● **MATERIAL FOR THIS TASK**
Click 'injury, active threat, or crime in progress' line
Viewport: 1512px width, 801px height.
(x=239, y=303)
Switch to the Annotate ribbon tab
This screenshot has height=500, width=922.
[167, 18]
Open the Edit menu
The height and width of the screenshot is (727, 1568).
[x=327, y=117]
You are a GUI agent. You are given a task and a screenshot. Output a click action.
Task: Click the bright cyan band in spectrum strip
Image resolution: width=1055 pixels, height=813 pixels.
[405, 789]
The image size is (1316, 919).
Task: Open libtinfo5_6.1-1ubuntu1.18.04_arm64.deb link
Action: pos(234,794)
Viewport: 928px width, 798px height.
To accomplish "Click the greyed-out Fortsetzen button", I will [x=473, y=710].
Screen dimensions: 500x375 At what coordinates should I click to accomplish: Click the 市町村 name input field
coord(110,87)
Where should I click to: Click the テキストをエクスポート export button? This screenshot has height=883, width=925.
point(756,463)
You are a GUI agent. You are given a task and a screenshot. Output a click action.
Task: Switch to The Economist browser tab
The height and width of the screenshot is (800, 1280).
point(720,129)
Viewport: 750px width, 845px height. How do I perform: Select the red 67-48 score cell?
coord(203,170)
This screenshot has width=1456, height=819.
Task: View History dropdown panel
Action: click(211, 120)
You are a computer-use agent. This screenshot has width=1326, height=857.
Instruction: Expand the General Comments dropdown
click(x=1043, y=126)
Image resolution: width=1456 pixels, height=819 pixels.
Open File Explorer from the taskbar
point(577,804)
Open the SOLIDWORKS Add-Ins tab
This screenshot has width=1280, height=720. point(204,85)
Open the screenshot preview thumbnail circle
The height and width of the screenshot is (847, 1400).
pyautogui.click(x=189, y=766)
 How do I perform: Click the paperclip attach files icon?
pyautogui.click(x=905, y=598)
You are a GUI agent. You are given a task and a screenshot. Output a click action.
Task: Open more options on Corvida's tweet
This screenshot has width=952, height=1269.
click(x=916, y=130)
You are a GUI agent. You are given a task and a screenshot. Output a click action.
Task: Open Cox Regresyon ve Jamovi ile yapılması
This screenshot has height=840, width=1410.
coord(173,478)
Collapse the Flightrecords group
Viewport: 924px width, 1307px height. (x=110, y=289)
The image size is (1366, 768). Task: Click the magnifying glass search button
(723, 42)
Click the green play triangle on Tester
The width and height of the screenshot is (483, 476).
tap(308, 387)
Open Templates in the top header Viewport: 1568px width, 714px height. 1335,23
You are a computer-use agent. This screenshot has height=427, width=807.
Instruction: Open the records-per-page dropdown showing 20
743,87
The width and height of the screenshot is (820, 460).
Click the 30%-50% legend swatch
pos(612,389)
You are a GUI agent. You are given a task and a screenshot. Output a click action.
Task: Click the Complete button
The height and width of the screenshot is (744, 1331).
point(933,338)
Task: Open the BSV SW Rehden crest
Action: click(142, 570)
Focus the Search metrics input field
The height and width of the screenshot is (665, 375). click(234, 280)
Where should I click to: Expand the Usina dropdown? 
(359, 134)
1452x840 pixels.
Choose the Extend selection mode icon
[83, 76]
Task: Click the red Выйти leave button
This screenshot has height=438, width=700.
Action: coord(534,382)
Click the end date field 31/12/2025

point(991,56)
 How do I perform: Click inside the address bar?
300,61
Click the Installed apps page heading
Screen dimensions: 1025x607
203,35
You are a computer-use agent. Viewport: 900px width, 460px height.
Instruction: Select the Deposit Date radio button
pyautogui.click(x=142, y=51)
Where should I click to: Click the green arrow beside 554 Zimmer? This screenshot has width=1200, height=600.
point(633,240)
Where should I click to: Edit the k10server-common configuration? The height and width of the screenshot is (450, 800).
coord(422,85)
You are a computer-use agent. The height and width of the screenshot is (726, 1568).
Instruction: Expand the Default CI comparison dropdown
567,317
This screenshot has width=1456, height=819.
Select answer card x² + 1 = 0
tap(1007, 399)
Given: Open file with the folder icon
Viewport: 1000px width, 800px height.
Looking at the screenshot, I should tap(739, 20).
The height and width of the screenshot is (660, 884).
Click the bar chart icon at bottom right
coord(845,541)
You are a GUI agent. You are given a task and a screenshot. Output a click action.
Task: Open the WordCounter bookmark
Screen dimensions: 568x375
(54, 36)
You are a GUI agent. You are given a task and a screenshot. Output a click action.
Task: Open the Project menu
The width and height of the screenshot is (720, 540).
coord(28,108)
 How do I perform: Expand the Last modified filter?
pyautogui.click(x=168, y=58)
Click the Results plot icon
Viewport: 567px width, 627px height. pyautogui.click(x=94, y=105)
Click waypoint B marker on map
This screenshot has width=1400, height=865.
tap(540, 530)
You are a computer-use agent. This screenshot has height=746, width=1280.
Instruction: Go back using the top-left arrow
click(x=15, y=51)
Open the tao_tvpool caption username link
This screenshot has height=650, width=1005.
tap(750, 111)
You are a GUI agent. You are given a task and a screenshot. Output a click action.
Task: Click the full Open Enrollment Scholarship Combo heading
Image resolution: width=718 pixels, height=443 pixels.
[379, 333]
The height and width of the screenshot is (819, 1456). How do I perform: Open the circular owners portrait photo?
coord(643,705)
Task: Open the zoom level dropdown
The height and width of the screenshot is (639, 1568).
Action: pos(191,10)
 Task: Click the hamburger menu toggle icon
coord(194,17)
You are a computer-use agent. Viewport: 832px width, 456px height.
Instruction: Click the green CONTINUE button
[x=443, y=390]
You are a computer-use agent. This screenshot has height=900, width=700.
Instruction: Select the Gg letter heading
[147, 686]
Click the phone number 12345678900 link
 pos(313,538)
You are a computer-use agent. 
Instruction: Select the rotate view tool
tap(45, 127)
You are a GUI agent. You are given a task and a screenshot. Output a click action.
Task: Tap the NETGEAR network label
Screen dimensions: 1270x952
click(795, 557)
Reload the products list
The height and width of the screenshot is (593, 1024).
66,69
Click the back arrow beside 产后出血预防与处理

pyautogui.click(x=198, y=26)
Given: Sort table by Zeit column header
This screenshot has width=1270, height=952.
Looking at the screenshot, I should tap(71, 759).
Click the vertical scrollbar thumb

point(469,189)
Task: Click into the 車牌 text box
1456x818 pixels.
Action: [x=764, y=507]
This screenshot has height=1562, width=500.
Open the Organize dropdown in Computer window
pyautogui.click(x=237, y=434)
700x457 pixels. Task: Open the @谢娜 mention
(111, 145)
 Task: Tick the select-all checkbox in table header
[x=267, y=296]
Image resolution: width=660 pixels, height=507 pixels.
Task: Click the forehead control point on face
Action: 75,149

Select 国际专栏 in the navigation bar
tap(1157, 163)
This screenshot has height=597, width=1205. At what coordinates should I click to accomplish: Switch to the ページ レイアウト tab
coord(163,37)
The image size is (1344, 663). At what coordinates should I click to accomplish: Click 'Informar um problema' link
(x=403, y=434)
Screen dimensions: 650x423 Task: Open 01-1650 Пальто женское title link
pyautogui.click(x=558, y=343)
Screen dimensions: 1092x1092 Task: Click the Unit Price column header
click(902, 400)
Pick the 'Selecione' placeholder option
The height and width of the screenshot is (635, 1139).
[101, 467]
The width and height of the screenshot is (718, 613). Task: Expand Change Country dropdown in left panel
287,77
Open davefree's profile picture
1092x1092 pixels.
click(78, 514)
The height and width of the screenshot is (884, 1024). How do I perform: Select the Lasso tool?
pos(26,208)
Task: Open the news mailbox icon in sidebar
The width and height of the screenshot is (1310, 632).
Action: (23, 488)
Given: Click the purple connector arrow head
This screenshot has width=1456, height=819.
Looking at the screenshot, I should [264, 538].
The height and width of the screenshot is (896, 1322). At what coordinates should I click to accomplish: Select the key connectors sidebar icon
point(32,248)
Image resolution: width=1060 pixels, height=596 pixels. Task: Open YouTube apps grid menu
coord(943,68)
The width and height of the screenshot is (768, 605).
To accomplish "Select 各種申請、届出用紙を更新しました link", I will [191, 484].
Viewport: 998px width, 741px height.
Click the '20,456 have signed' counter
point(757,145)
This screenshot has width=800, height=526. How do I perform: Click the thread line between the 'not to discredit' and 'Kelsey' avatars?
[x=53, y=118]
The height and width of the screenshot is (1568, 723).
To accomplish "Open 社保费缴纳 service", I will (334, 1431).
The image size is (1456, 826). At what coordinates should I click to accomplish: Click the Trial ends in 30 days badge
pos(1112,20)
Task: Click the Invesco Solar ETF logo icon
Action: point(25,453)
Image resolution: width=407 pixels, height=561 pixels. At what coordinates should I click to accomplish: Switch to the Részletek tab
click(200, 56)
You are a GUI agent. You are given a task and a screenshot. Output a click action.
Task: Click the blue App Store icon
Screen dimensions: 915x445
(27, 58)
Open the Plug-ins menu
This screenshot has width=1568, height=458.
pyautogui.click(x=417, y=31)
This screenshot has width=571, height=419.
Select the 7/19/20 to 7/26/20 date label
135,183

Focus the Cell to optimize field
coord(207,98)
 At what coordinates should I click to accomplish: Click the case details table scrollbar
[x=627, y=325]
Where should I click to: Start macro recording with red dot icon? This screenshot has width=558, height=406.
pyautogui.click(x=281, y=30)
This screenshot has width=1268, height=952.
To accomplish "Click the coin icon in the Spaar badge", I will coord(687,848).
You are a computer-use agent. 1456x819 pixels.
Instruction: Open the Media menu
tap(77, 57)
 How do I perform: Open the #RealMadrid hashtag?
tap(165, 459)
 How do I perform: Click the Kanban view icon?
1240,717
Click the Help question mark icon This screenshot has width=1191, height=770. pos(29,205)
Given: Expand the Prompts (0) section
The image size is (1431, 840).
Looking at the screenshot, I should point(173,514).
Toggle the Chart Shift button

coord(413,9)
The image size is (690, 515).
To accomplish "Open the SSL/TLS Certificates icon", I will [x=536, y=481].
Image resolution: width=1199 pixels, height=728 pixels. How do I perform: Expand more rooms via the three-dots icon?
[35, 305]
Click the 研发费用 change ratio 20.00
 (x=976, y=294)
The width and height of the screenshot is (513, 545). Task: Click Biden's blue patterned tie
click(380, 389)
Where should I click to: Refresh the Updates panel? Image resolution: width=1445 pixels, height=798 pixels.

● **OBJECTIVE**
Copy the records above verbatim, from the line containing "The width and height of the screenshot is (718, 613)." through the line containing "[x=627, y=325]", including both of those lines.

● **COMPLETE ANSWER**
The width and height of the screenshot is (718, 613). Task: Expand Change Country dropdown in left panel
287,77
Open davefree's profile picture
1092x1092 pixels.
click(78, 514)
The height and width of the screenshot is (884, 1024). How do I perform: Select the Lasso tool?
pos(26,208)
Task: Open the news mailbox icon in sidebar
The width and height of the screenshot is (1310, 632).
Action: (23, 488)
Given: Click the purple connector arrow head
This screenshot has width=1456, height=819.
Looking at the screenshot, I should [264, 538].
The height and width of the screenshot is (896, 1322). At what coordinates should I click to accomplish: Select the key connectors sidebar icon
point(32,248)
Image resolution: width=1060 pixels, height=596 pixels. Task: Open YouTube apps grid menu
coord(943,68)
The width and height of the screenshot is (768, 605).
To accomplish "Select 各種申請、届出用紙を更新しました link", I will [191, 484].
Viewport: 998px width, 741px height.
Click the '20,456 have signed' counter
point(757,145)
This screenshot has width=800, height=526. How do I perform: Click the thread line between the 'not to discredit' and 'Kelsey' avatars?
[x=53, y=118]
The height and width of the screenshot is (1568, 723).
To accomplish "Open 社保费缴纳 service", I will (334, 1431).
The image size is (1456, 826). At what coordinates should I click to accomplish: Click the Trial ends in 30 days badge
pos(1112,20)
Task: Click the Invesco Solar ETF logo icon
Action: point(25,453)
Image resolution: width=407 pixels, height=561 pixels. At what coordinates should I click to accomplish: Switch to the Részletek tab
click(200, 56)
You are a GUI agent. You are given a task and a screenshot. Output a click action.
Task: Click the blue App Store icon
Screen dimensions: 915x445
(27, 58)
Open the Plug-ins menu
This screenshot has width=1568, height=458.
pyautogui.click(x=417, y=31)
This screenshot has width=571, height=419.
Select the 7/19/20 to 7/26/20 date label
135,183

Focus the Cell to optimize field
coord(207,98)
 At what coordinates should I click to accomplish: Click the case details table scrollbar
[x=627, y=325]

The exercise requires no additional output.